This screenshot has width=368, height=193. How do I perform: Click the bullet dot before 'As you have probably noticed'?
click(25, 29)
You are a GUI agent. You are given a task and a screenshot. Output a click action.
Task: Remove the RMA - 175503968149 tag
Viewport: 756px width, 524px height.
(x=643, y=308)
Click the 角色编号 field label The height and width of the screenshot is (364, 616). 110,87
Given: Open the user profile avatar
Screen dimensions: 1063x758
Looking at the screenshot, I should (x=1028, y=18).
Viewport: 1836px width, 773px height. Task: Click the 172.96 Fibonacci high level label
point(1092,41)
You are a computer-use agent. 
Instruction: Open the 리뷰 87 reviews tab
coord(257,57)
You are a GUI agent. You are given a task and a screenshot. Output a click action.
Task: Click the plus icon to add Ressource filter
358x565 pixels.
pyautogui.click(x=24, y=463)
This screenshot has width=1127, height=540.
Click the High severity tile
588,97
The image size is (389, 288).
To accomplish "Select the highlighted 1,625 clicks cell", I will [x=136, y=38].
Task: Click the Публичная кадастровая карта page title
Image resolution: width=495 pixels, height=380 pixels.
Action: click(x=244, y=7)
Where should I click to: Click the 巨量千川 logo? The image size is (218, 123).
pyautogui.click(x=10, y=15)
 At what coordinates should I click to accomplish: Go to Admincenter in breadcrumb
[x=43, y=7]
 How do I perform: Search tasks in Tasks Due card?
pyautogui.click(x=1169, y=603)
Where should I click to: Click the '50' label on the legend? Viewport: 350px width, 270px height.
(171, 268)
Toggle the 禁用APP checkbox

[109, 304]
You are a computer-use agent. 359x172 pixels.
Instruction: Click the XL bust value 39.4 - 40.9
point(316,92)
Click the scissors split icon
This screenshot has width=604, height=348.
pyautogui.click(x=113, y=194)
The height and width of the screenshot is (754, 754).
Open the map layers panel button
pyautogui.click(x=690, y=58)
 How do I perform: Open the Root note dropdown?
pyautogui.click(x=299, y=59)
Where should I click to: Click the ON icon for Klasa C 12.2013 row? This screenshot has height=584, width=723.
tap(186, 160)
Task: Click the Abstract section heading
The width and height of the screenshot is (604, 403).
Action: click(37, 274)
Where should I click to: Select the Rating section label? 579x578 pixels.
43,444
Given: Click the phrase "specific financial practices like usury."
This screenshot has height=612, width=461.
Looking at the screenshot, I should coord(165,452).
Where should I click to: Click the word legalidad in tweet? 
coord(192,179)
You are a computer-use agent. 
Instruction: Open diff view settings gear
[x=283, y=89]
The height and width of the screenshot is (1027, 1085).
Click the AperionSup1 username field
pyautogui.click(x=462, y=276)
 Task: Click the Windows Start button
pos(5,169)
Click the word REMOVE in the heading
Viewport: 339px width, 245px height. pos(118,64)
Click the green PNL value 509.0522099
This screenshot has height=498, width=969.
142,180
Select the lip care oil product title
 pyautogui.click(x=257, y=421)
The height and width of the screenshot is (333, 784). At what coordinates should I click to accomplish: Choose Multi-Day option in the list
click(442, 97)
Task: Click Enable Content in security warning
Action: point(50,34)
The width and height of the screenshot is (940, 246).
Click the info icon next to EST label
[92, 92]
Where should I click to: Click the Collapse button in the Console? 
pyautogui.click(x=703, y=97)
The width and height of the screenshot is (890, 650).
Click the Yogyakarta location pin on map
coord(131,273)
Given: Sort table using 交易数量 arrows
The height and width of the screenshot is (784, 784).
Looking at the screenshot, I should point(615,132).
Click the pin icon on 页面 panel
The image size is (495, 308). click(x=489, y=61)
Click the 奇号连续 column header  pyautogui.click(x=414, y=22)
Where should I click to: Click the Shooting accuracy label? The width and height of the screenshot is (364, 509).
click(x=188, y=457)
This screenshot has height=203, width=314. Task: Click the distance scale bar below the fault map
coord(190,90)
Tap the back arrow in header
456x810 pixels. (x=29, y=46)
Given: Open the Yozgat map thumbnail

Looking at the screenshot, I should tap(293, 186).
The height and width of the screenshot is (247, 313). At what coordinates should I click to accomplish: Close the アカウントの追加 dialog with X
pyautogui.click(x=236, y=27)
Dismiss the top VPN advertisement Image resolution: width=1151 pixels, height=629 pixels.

#####

__Work request__.
Nothing should be left out: copy the material exactly.

__Result of this exercise__.
This screenshot has width=368, height=193. How do I perform: Click the bullet dot before 'As you have probably noticed'?
click(25, 29)
You are a GUI agent. You are given a task and a screenshot. Output a click action.
Task: Remove the RMA - 175503968149 tag
Viewport: 756px width, 524px height.
(x=643, y=308)
Click the 角色编号 field label The height and width of the screenshot is (364, 616). 110,87
Given: Open the user profile avatar
Screen dimensions: 1063x758
Looking at the screenshot, I should (x=1028, y=18).
Viewport: 1836px width, 773px height. Task: Click the 172.96 Fibonacci high level label
point(1092,41)
You are a computer-use agent. 
Instruction: Open the 리뷰 87 reviews tab
coord(257,57)
You are a GUI agent. You are given a task and a screenshot. Output a click action.
Task: Click the plus icon to add Ressource filter
358x565 pixels.
pyautogui.click(x=24, y=463)
This screenshot has width=1127, height=540.
Click the High severity tile
588,97
The image size is (389, 288).
To accomplish "Select the highlighted 1,625 clicks cell", I will [x=136, y=38].
Task: Click the Публичная кадастровая карта page title
Image resolution: width=495 pixels, height=380 pixels.
Action: click(x=244, y=7)
Where should I click to: Click the 巨量千川 logo? The image size is (218, 123).
pyautogui.click(x=10, y=15)
 At what coordinates should I click to accomplish: Go to Admincenter in breadcrumb
[x=43, y=7]
 How do I perform: Search tasks in Tasks Due card?
pyautogui.click(x=1169, y=603)
Where should I click to: Click the '50' label on the legend? Viewport: 350px width, 270px height.
(171, 268)
Toggle the 禁用APP checkbox

[109, 304]
You are a computer-use agent. 359x172 pixels.
Instruction: Click the XL bust value 39.4 - 40.9
point(316,92)
Click the scissors split icon
This screenshot has width=604, height=348.
pyautogui.click(x=113, y=194)
The height and width of the screenshot is (754, 754).
Open the map layers panel button
pyautogui.click(x=690, y=58)
 How do I perform: Open the Root note dropdown?
pyautogui.click(x=299, y=59)
Where should I click to: Click the ON icon for Klasa C 12.2013 row? This screenshot has height=584, width=723.
tap(186, 160)
Task: Click the Abstract section heading
The width and height of the screenshot is (604, 403).
Action: click(37, 274)
Where should I click to: Select the Rating section label? 579x578 pixels.
43,444
Given: Click the phrase "specific financial practices like usury."
This screenshot has height=612, width=461.
Looking at the screenshot, I should coord(165,452).
Where should I click to: Click the word legalidad in tweet? 
coord(192,179)
You are a computer-use agent. 
Instruction: Open diff view settings gear
[x=283, y=89]
The height and width of the screenshot is (1027, 1085).
Click the AperionSup1 username field
pyautogui.click(x=462, y=276)
 Task: Click the Windows Start button
pos(5,169)
Click the word REMOVE in the heading
Viewport: 339px width, 245px height. pos(118,64)
Click the green PNL value 509.0522099
This screenshot has height=498, width=969.
142,180
Select the lip care oil product title
 pyautogui.click(x=257, y=421)
The height and width of the screenshot is (333, 784). At what coordinates should I click to accomplish: Choose Multi-Day option in the list
click(442, 97)
Task: Click Enable Content in security warning
Action: point(50,34)
The width and height of the screenshot is (940, 246).
Click the info icon next to EST label
[92, 92]
Where should I click to: Click the Collapse button in the Console? 
pyautogui.click(x=703, y=97)
The width and height of the screenshot is (890, 650).
Click the Yogyakarta location pin on map
coord(131,273)
Given: Sort table using 交易数量 arrows
The height and width of the screenshot is (784, 784).
Looking at the screenshot, I should point(615,132).
Click the pin icon on 页面 panel
The image size is (495, 308). click(x=489, y=61)
Click the 奇号连续 column header  pyautogui.click(x=414, y=22)
Where should I click to: Click the Shooting accuracy label? The width and height of the screenshot is (364, 509).
click(x=188, y=457)
This screenshot has height=203, width=314. Task: Click the distance scale bar below the fault map
coord(190,90)
Tap the back arrow in header
456x810 pixels. (x=29, y=46)
Given: Open the Yozgat map thumbnail

Looking at the screenshot, I should tap(293, 186).
The height and width of the screenshot is (247, 313). At what coordinates should I click to accomplish: Close the アカウントの追加 dialog with X
pyautogui.click(x=236, y=27)
Dismiss the top VPN advertisement Image resolution: width=1151 pixels, height=629 pixels.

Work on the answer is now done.